Will the Economy Recover?

Economic cost of misguided public policy

The politicians, especially those who are left of center, tell us they are “following the science” as they try to micromanage our lives. Horsebleep! They are selectively listening to epidemiologists who are engaged in a daily voyage of discovery about the virus and far from definitive answers. Do you remember the ventilator shortage panic?

In the process, the science of economics and basic common sense have been ignored. California closed golf courses but left liquor stores and pot shops open. Who is more likely to engage in risky behavior — someone who just played 18 holes of golf or someone who had several high powered joints or five or six pops? The Governor of Michigan closed garden departments and sent the landscapers home. Did she think the plants were asymptomatic carriers? Was she worried about group gardening indoors?

It is possible that a high savings rate, pent up demand and another round of stimulus will get the economy back on track, but I have my doubts. Hundreds of thousands of businesses have shut down, never to reopen. Hundreds of thousands of businesses have taken on debt to keep the doors open. It will take years to pay off that debt, inhibiting productivity enhancing investment and business expansion.
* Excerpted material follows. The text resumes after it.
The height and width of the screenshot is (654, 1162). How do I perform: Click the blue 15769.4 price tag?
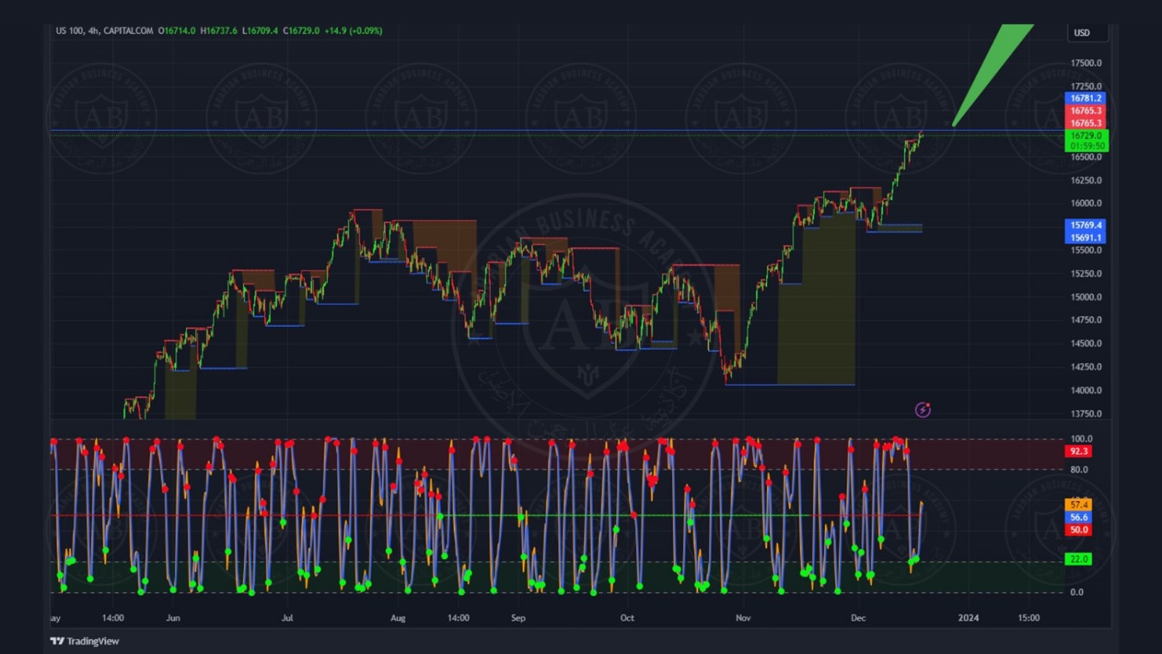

The federal government will have taken on at least $4 trillion of additional debt. Even though the Fed has stepped on interest rates with both heavy boots (thereby stealing from those fools who have some savings), servicing the new debt will cost upwards of $100 billion a year. That means fewer services and higher taxes. Neither of those will contribute to economic growth.

I’ll leave you with an example of misguided public policy that will create unwanted long term consequences. That would be eviction moratoriums. The rationale was simple. Government action threw people out of work. As a result, they couldn’t pay their rent. So, the government (instead of sending them rent money) decided that property owners could pay the bill. That solution reflects utter ignorance of the economics of rental property.

Let’s look at the distribution of the average rent dollar. About 40 cents goes to pay property tax, insurance and operating expenses. There were no moratoriums on those expenses. Most of the remaining 60 cents goes to debt service. I have yet to see a mortgage moratorium. Real estate is a capital intensive business. Developers of apartments aren’t billionaires who build out of petty cash; they are entrepreneurs trying to make a living. They borrow about 75% of the cost of building or buying apartments and get the rest of the money from secondary lenders or investors. The whole system is based on anticipated rent collection. When rent stops, things come unglued. We are in for years of evictions, defaults, foreclosures and restructures.

California has a huge housing shortage. Politicians lament the disproportionate impact of COVID on minority communities. The virus isn’t a racist. It attacks those in close proximity indoors. That proximity is directly caused by the astronomical cost of housing in California, which is directly caused by government policy. And now the problem is exacerbated by more government policy. Eviction moratoriums, which are now scheduled to last 13 months, and could be extended, are going to make the problem much worse. Who will want to build or finance apartment construction when rent payment has become optional?

The economic cost of misguided public policy could be with us for quite some time.